Fishing for Sharks
It seems like every sport has a category that is set aside for the extreme. Believe it or not, there are some that were not deterred by the movie Jaws and they choose to seek out sharks instead of run from them. If you are so bold as to take on shark fishing, you should understand some basics before hitting the open sea.
If your goal is to actually catch a shark, the best time to do it is in June. The temperature is not too hot and it will attract more of the predators you seek. If you decide to fish for sharks in the middle of the summer, you should be aware of water temperatures and try to find the coolest spot possible.
When you plan a shark-fishing trip, you need to be prepared. Many people would advise keeping a checklist beforehand in order to help you with preparation. Some things that you should include when packing for your trip are chum and proper gear. Your rods and reels should be able to handle a three hundred fish or greater. Typically, you should plan to fish with three to five baits in the water at a time. Therefore, you will need many rod and reel setups to accompany the ratio of bait.
The best rod to use is a fifty to eighty pound class rod. You should not forget your harness and safety straps (you do not want to fall overboard and become live bait). In addition, you want to remember your bait and chum. Running chum is the most effective way to trap a shark so be prepared for a mess onboard.
It is important to know what species of shark you are wanting to fish. Different sharks swim at different levels and temperatures. In order to set a shark trap, you will have to tie your farthest bait off the bow rail with a flat line clip. Make sure that the line is out of the way and stay in the highest rocket holder on the particular side of the boat from which you are fishing. You should attach your bait, attach a weight or balloon on the line, and plunge it approximately eighty feet. The second rod’s bait is set down sixty feet while resting in the trolling holder; this line is also attached to the midship with a rubber band. The third line is set down thirty feet with no balloon but rather free bait. You should make sure that your drags are loose so that you will be alerted early by the clicking sound of the reel. If you color code your balloons, it will be easier to tell which rod is being pulled.
Once you have waited and finally caught your shark, be prepared. Sharks will have different temperaments and act according to their agitation.

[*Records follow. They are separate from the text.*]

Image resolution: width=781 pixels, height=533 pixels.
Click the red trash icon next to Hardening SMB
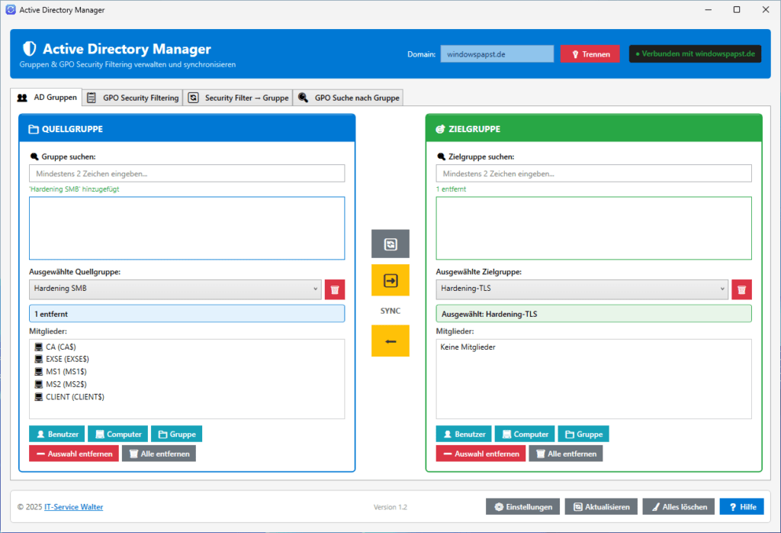pyautogui.click(x=333, y=289)
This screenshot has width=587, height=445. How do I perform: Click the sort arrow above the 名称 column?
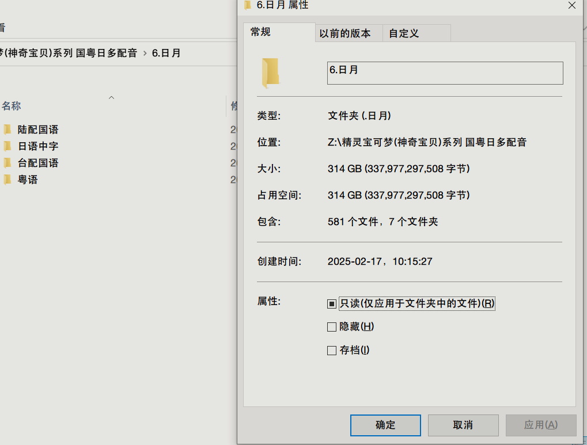pos(111,98)
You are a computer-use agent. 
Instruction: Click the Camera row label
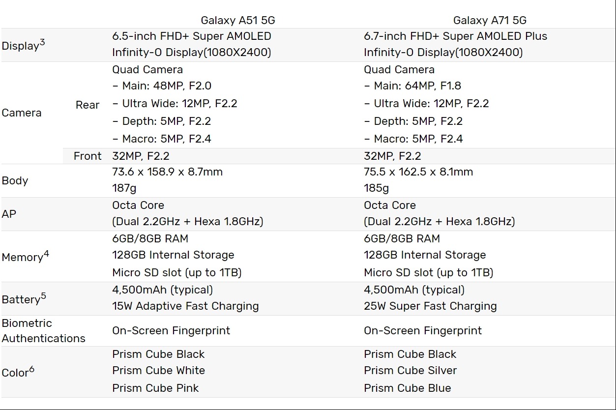22,113
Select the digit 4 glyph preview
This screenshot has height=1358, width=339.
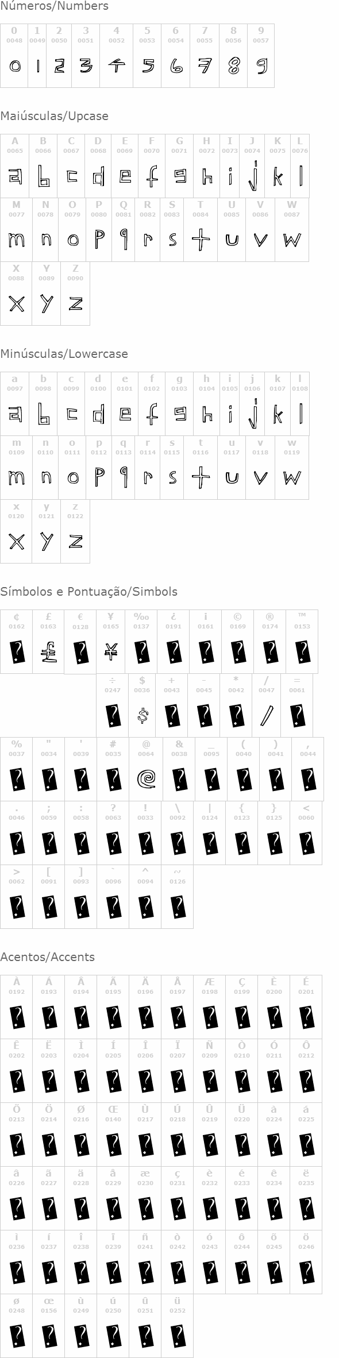117,66
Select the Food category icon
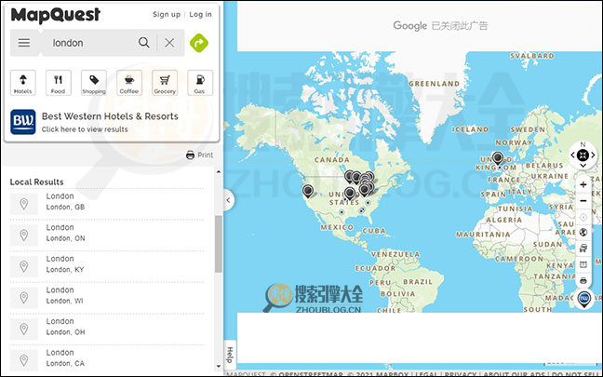 (58, 83)
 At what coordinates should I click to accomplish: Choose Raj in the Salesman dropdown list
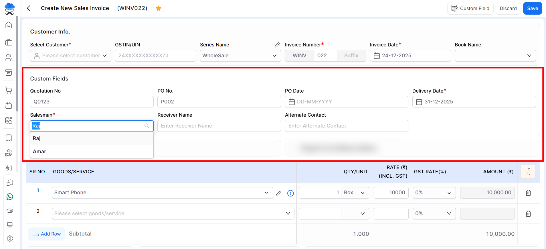[37, 138]
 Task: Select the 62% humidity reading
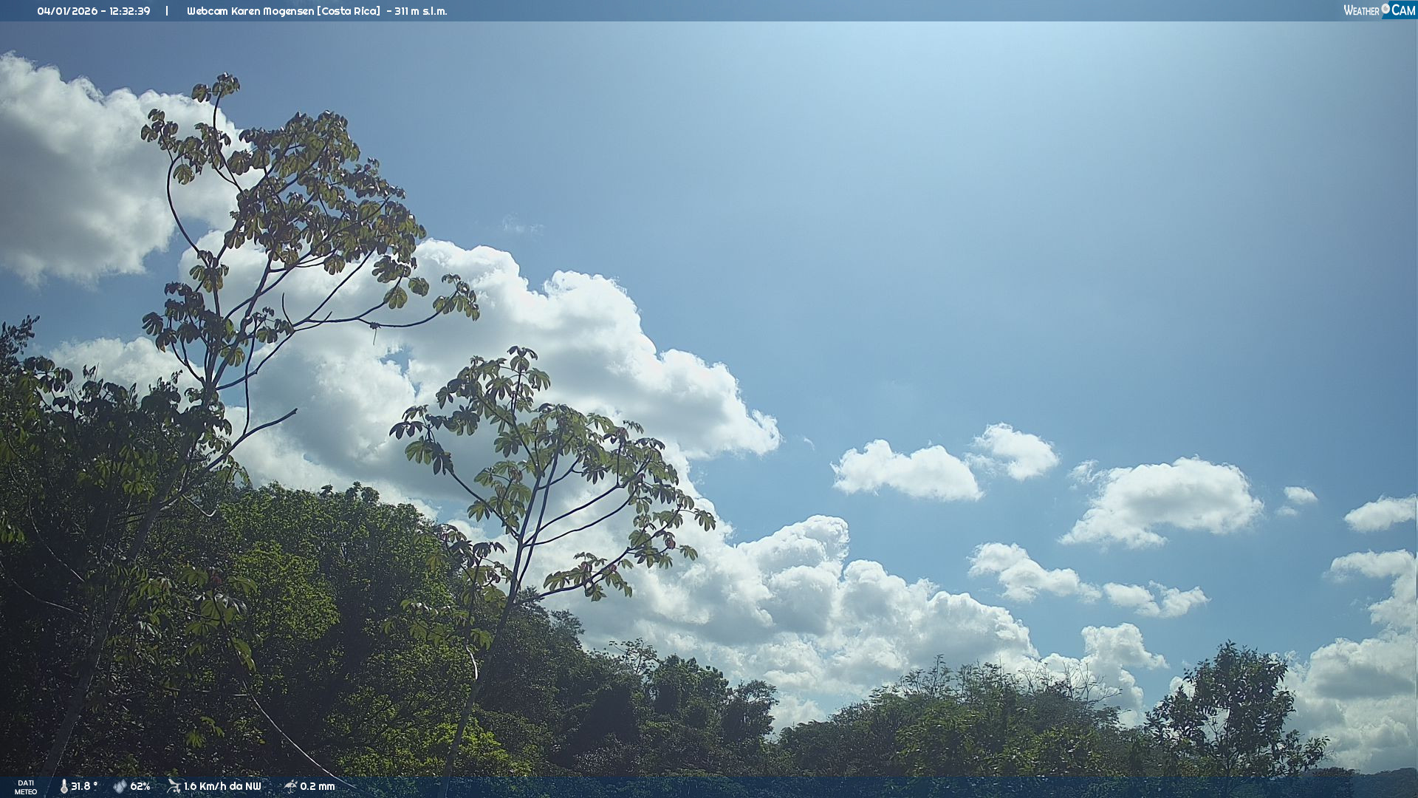point(140,786)
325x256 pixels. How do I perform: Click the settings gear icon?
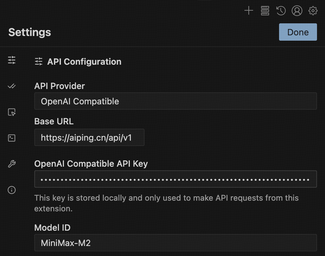pyautogui.click(x=313, y=11)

Some sharks have been known to slightly drag the bait before they swallow, while other sharks will run at the boat, run in the opposing direction from the boat, or come right up to the boat. If you need a harness, make sure that the harness is safely attached to the boat and the reel.
Once you have the shark close to the boat, your experienced sidekick will be able to help. You will want to hand wire the shark into the boat. Hand wires are meant to be sturdy and they will not break if you are attached to them. Do not wrap the wire around your hand because you want to be able to let go of the wire easily if you have to. If you are keeping a shark, you will need to gaff and rope it by its tail.
Remember that you should only keep a shark if you have plans to eat it, use it in a tournament or if you believe it is a contender for the world record. You can take a picture with the shark without killing it.